* Work to do:
(1) For the Twitter thread extractor guide, decide whether each statement agrees with it: (a) the skill saves extracted threads as markdown files; (b) if the Playwright MCP is unavailable, extraction should go ahead anyway; (c) the page snapshot is taken with mcp__playwright__browser_navigate. Give yes or no for each, quoting the words of the guide that decide it.
(2) Carry on the Twitter thread extractor guide from its last line.

* Quoted passage:
══════════════════════════════
Twitter Thread Extractor Skill

Twitter Thread Extractor

Expert workflow for extracting Twitter/X threads into clean, well-formatted markdown files using browser automation.

Prerequisites

This skill requires the Playwright MCP server for browser automation.

Verify MCP Availability

Before starting extraction, verify Playwright MCP is available:

Check if mcp__playwright__browser_navigate tool exists
If not available, inform user gracefully:

"This skill requires the Playwright MCP server for browser automation. Please ensure the Playwright MCP is configured and running, then try again."
Do NOT proceed with extraction if MCP is unavailable

Overview

Extract complete Twitter threads with all content (including truncated tweets) and save them as structured markdown files. This skill handles the complete workflow from opening the browser to generating the final markdown document.

Core Workflow

Step 1: Initialize and Navigate

Create a todo list to track the extraction process:
- Open browser and navigate to the tweet URL
- Wait for user to log in (if needed)
- Extract and expand all tweets in thread
- Save all content to .md file
Open the browser and navigate to the provided Twitter/X URL using mcp__playwright__browser_navigate
Take a snapshot using mcp__playwright__browser_snapshot to verify the page loaded

Step 2: User Login Check

Check the page snapshot for login status:

If the user is already logged in (profile visible), proceed immediately
If login is required, inform the user and wait for login completion
Update the todo list to mark the login step as completed once verified

Step 3: Extract Thread Content

Identify all tweets in the thread from the page snapshot
- Look for article elements containing tweet content
- Note which tweets have "Show more" buttons (truncated content)
══════════════════════════════
* Data excerpt:
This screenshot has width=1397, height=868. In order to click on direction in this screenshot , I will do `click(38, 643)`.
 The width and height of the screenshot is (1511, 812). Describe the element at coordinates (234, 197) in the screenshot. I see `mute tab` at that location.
══════════════════════════════
* Responses in order:
(1)
(a) Yes: "save them as structured markdown files"
(b) No: "Do NOT proceed with extraction if MCP is unavailable"
(c) No: "Take a snapshot using mcp__playwright__browser_snapshot to verify the page loaded"

(2)
Create the initial markdown file with:
- Thread title/topic
- Author information (@username)
- Date
- Source URL
- Introduction section
Systematically expand ALL truncated tweets:
- For each tweet with a "Show more" button, click it using mcp__playwright__browser_click
- Use the element reference from the snapshot
- After each click, verify that the content expanded
- Extract the full content after expansion
Identify and note any attached media:
- Check for images, videos, or embedded content in each tweet
- Note the presence and type of media (e.g., "Image", "Video", "Embedded video")
- Extract the media URL if available from link elements
- Do NOT attempt to download or extract the actual media files
Continue scrolling/clicking through the thread until all tweets are captured

Step 4: Format and Save

Structure the markdown file with proper header and metadata:
- Add thread title as H1
- Include author name and @username
- Add date and source URL
- Separate metadata from content with ---
Extract thread content sequentially:
- Extract each tweet in the order it appears in the thread
- Preserve all formatting (bold, italics, code blocks, lists)
- Keep emoji characters intact
- Note attached media inline with the tweet content (see "Media Handling")
- Separate tweets with --- for readability
- Do NOT reorganize or create artificial sections
Save the complete content to a markdown file with a descriptive filename
Update the todo list to mark extraction as completed
Close the browser using mcp__playwright__browser_close

Formatting Guidelines

Content Preservation

Preserve all original formatting (bold, italics, code blocks)
Keep emoji characters intact
Maintain line breaks and paragraph structure
Include all links, mentions, and hashtags

Tweet Organization

Extract tweets in sequential order as they appear
Separate each tweet with --- (horizontal rule)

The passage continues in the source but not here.